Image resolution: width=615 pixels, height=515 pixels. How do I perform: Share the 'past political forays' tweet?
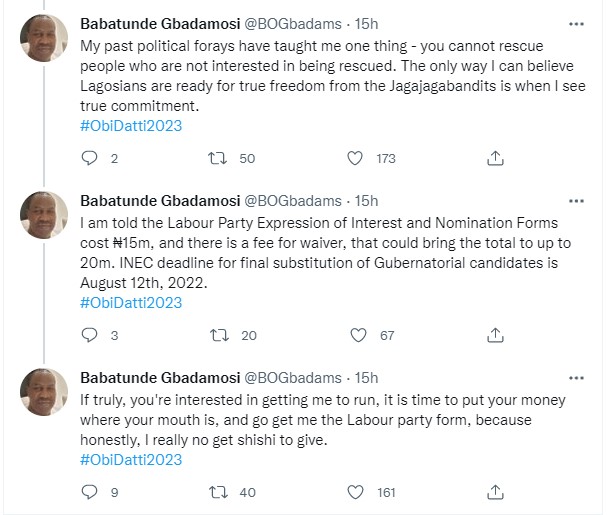(494, 158)
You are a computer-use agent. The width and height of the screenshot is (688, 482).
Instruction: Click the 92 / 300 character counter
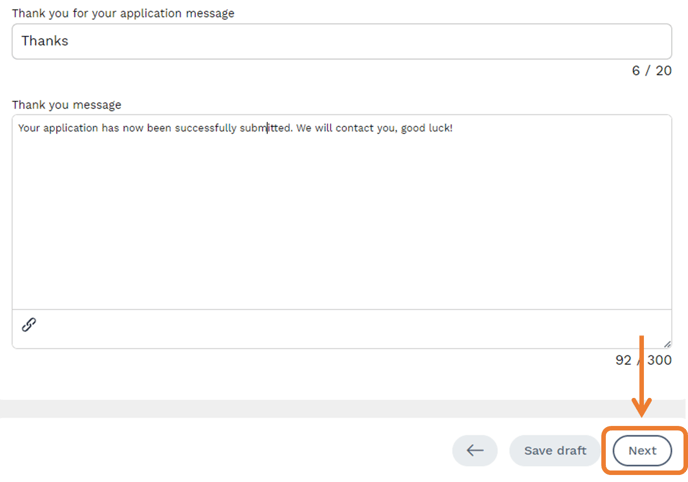click(643, 360)
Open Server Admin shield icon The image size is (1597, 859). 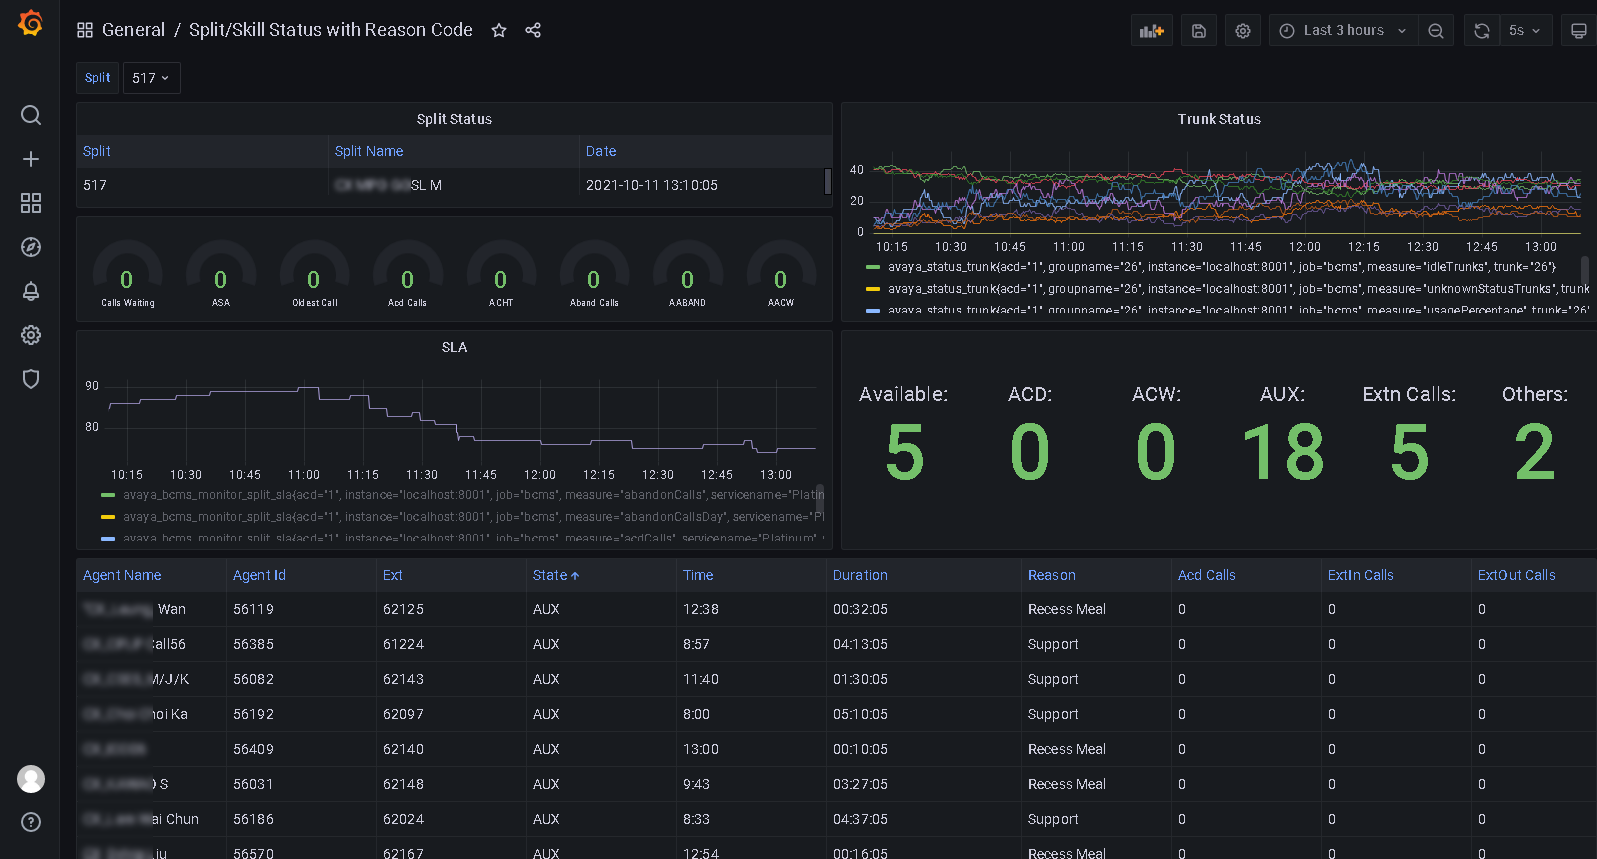pyautogui.click(x=31, y=379)
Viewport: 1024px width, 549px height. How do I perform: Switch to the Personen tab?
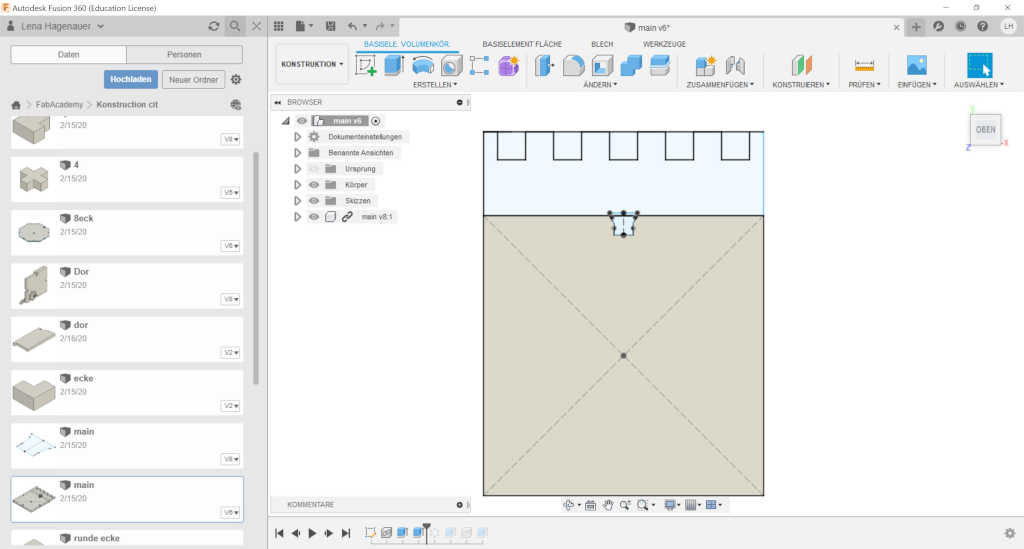tap(184, 54)
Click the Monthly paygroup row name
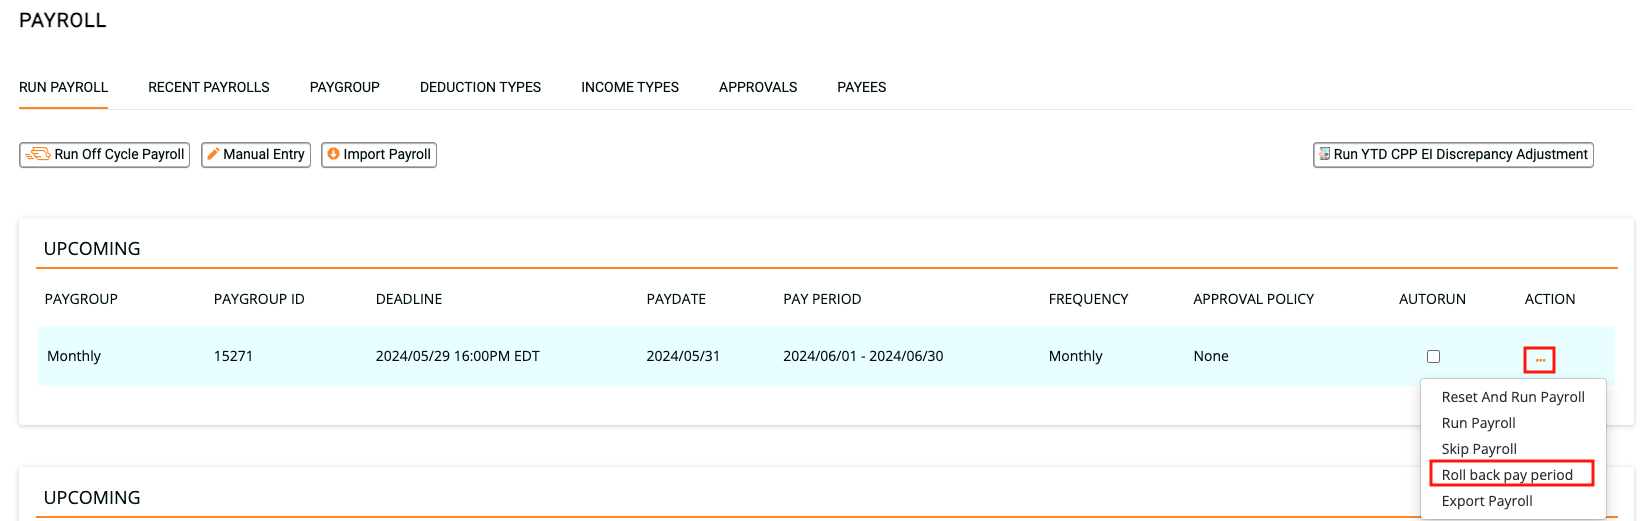 pyautogui.click(x=74, y=356)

________________________________________

What you should do:
Please repeat, exactly as written, only the lines from the line with "Viewport: 1024px width, 549px" to the end of the data, leaving out every picture.

Your solution:
Viewport: 1024px width, 549px height. How do I perform: Switch to the Personen tab?
tap(184, 54)
Click the Monthly paygroup row name
 pyautogui.click(x=74, y=356)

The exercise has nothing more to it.